Welcome to my personal site, which has a blog, links to other profile pages, an overview of doctoral research, and multiple research outputs. Primarily, this is a place to think through what computational securities are, could, and may be. You can also find me on Twitter @andrewcdwyer.

I have now submitted my doctoral thesis in cybersecurity at the University of Oxford – Malware Ecologies: A Politics of Cybersecurity – where I am based at the School of Geography and the Environment. I started my doctorate as part of the Centre for Doctoral Training in Cyber Security, along with a cohort of individuals from a range of disciplines including computer science, mathematics, international relations, and which I am still part of.

Now, I am a research associate at the University of Bristol looking into secure coding practices through ethnographical research. In addition, I am also a research affiliate at the Centre for Technology and Global Affairs at the University of Oxford. Until recently (January – June 2019) I was a Visiting Fellow at the DFG Collaborative Research Center, Dynamics of Security, between Justus-Leibig-Universität Gießen, Philipps-Universität Marburg and the Herder-Instituts für historische Ostmitteleuropaforschung in Central Germany.

My research considers computational securities; through malicious software and its impact. In particular, on what I argue needs to be an ecological approach to understanding malware. This draws on five case studies, (auto)ethnographic fieldwork in a malware research laboratory, and develops a range of theories to see how they may aid in our comprehension of something that exceeds a technical and/or societal approach. Read more here.

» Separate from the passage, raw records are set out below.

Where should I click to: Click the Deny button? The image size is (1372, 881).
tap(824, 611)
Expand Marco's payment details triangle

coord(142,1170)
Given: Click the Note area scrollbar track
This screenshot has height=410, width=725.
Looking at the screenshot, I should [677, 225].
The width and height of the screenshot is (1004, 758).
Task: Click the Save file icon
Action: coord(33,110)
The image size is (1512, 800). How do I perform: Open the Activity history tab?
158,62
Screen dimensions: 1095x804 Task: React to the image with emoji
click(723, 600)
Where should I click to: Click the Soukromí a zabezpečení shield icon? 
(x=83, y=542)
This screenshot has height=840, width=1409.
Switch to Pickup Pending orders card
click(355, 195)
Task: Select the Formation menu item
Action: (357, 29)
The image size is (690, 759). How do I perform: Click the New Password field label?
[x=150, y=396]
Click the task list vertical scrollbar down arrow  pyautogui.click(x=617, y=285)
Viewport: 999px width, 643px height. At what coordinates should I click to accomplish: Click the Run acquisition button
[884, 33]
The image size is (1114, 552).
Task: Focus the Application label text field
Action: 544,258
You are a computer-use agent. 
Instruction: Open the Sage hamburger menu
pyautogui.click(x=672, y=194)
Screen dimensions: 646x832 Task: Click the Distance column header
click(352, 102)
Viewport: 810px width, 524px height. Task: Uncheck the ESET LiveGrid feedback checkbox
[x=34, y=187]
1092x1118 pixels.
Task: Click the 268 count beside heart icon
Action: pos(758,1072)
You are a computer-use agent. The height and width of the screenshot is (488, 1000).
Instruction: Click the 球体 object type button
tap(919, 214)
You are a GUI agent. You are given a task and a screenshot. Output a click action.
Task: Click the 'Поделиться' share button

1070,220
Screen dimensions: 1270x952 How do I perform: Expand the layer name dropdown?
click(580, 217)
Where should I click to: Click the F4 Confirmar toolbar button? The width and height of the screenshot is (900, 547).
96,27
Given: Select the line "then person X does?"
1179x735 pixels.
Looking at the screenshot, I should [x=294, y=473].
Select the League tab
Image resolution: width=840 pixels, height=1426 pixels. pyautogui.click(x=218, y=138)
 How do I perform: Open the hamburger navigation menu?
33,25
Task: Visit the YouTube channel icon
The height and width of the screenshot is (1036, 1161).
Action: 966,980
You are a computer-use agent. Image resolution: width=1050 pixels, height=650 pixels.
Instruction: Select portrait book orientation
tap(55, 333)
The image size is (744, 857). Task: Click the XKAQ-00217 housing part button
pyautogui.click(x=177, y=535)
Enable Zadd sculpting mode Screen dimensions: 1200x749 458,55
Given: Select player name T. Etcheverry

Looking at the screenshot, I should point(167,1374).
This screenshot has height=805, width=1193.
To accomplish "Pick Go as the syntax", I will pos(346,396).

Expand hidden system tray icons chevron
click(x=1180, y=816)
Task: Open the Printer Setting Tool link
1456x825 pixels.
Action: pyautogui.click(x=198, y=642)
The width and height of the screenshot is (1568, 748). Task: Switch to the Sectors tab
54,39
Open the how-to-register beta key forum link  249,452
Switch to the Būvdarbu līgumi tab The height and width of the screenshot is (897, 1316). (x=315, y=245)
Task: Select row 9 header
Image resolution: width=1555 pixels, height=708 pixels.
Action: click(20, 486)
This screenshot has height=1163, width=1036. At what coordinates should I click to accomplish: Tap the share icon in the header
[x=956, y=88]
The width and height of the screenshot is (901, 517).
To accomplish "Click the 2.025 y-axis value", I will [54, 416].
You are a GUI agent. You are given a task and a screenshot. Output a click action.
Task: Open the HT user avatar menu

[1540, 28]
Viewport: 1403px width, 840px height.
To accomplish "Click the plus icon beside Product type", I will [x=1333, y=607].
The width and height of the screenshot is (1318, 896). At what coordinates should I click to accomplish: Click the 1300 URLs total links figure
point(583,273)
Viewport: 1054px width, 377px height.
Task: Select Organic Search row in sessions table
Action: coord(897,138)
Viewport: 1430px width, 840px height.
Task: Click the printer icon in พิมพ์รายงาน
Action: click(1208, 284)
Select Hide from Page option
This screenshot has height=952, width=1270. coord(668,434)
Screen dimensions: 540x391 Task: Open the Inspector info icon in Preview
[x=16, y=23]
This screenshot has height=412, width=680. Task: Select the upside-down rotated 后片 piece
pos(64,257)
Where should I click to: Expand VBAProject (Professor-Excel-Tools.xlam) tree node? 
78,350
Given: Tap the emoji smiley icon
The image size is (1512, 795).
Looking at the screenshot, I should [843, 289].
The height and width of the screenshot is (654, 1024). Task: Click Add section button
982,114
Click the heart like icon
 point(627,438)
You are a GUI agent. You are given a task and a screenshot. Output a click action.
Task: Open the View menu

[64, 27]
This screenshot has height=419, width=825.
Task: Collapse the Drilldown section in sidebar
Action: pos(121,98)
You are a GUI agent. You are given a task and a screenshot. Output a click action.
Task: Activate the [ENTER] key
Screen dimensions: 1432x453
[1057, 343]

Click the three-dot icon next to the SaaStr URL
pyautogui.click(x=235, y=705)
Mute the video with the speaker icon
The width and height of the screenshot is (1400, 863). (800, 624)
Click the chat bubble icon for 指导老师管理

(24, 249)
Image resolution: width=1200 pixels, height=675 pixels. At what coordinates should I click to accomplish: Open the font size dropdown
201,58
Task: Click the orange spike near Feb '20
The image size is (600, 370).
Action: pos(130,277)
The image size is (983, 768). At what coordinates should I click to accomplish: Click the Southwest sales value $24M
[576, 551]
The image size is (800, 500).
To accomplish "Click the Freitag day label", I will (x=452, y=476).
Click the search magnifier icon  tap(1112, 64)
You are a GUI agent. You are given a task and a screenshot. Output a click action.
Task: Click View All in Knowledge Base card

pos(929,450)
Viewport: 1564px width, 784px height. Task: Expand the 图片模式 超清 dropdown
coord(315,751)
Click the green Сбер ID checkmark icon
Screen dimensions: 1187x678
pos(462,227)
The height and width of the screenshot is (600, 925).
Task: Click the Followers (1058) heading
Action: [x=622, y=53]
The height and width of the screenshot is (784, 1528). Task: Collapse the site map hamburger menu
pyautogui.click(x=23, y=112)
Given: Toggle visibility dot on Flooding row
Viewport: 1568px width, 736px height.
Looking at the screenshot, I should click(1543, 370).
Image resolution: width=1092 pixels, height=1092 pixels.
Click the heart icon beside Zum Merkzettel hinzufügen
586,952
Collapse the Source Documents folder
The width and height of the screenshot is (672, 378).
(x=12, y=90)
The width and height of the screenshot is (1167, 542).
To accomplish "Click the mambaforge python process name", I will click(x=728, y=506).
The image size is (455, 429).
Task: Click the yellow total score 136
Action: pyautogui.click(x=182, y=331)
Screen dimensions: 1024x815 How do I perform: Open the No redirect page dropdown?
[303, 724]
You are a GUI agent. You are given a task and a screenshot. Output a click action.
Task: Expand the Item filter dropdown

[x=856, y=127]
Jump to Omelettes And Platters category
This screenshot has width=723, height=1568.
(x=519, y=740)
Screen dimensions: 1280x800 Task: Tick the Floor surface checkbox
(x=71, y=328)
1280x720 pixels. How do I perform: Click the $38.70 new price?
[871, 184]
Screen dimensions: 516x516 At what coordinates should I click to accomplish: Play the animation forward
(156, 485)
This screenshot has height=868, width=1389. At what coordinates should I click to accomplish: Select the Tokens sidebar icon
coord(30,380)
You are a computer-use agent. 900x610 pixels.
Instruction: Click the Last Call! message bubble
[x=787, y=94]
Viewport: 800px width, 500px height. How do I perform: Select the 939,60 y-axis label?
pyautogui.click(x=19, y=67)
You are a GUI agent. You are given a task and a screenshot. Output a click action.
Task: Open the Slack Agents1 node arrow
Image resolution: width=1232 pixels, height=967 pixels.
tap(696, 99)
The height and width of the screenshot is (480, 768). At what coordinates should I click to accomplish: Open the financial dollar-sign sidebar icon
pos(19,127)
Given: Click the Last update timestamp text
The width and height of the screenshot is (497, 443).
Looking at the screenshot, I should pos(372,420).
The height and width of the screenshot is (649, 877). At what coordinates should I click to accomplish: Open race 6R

In addition to the work around my DPhil, I have been a research assistant on the Good Germs, Bad Germs project, taken part in data walks, taught on courses on ‘Advanced Security’ in the Department of Computer Science and ‘Digital Geographies’ in the School of Geography, and was an acting member as part of the new Digital Geographies Working Group at the RGS-IBG. Recently, I became part of the TORCH Network ‘Life Itself in Theory and Practice‘ which is a 2018-2019 collaboration across disciplines to look at how life is thought of, practiced and becomes known.